When Chloe Spence disappears shortly after Josh Woodburn, a staffer at the Rosebank Home, is killed, she has to be considered a suspect. Chloe is a bright 14-year-old whose father left the family and mother is in a psychiatric hospital, and after Vera reads her diary, she thinks her innocent. The system that cares for troubled children is falling apart, and the private companies that run much of it don’t much care. Vera, who’s earned a reputation for solving weird cases, feels guilty over the recent death of a member of her team, leaving her to work with the proven DS Joe Ashworth and the ambitious new DC Rosie Bell. Chloe had been attending the well-regarded Salvation Academy, but her diary makes clear that plenty of problems were being pasted over to maintain the school’s good name.

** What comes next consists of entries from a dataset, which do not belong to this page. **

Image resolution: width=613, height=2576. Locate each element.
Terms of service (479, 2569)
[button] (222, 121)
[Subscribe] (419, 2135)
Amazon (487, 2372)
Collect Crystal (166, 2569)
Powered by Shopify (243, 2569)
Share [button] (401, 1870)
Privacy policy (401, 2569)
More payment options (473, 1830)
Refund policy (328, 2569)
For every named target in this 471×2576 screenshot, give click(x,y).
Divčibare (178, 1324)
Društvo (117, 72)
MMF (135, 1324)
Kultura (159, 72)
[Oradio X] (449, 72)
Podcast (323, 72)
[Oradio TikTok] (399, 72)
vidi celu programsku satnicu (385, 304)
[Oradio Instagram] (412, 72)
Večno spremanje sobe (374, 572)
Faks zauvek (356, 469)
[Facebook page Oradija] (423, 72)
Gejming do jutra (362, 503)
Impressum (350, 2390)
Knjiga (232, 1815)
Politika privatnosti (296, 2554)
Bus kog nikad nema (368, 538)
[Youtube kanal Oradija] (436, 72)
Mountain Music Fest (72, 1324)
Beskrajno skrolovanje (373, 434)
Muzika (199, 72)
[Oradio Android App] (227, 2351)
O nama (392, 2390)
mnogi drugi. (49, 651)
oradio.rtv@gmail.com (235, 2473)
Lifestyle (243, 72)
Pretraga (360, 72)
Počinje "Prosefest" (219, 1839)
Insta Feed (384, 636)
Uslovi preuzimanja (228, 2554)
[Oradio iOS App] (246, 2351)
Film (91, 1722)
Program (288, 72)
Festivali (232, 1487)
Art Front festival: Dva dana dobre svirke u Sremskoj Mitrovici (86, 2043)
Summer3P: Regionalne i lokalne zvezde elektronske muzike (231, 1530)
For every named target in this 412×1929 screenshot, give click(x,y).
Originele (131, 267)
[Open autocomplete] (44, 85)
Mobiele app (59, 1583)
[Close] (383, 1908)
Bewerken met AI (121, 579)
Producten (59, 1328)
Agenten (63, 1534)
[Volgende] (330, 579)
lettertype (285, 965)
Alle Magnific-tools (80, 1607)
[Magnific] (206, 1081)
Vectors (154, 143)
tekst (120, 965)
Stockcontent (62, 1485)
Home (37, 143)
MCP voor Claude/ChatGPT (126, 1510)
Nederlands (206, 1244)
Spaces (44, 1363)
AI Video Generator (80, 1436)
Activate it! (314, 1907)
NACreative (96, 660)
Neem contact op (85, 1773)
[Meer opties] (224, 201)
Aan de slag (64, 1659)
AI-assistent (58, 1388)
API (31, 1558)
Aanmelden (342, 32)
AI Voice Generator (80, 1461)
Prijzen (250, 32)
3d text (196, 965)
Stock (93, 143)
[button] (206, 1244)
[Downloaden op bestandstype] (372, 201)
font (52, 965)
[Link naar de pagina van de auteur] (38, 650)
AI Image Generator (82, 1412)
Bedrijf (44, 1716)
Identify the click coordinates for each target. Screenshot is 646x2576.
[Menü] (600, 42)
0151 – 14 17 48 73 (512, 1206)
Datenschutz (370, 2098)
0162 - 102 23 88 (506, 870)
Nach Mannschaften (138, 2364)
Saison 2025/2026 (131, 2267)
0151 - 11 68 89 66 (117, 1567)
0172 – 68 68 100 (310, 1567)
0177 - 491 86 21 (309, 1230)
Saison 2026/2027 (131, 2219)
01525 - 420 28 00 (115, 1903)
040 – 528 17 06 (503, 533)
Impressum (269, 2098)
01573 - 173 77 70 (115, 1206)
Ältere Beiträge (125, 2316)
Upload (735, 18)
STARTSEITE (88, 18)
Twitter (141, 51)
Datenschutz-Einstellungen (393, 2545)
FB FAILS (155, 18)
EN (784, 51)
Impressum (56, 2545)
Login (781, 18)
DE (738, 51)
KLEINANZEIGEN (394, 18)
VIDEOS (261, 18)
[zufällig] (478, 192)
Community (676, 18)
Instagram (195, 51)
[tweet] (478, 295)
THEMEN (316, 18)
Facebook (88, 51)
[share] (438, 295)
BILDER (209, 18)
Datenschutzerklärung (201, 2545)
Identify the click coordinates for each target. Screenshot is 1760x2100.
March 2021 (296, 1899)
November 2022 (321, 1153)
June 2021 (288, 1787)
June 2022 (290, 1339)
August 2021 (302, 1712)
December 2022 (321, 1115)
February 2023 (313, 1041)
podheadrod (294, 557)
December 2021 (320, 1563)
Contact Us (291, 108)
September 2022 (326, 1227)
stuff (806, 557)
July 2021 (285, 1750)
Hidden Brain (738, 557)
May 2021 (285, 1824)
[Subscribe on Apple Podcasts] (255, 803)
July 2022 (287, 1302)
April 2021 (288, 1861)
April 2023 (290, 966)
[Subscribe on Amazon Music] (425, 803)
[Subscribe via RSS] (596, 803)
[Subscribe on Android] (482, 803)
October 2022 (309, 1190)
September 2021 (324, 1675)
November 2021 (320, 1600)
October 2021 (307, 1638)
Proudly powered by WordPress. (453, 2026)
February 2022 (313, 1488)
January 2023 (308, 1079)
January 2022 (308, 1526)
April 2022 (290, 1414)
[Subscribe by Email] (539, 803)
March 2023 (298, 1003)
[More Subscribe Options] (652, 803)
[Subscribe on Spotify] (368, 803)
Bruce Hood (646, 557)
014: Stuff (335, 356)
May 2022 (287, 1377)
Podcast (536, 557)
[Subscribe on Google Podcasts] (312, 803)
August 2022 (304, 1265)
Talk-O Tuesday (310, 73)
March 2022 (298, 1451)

The staff at the home say only that Chloe was a loner who had a crush on Josh, a university student from a well-heeled family who took the job to impress the girl he loved, a save-the-world type. The next to die is another resident of the home, an older boy who sells drugs. It looks like an overdose to everyone but Vera, who smells more murder. Her biggest concern is finding Chloe—who’s deeply afraid of trusting anyone—before the killer does.
An excellent character-driven entry that highlights major problems in Britain’s child welfare system.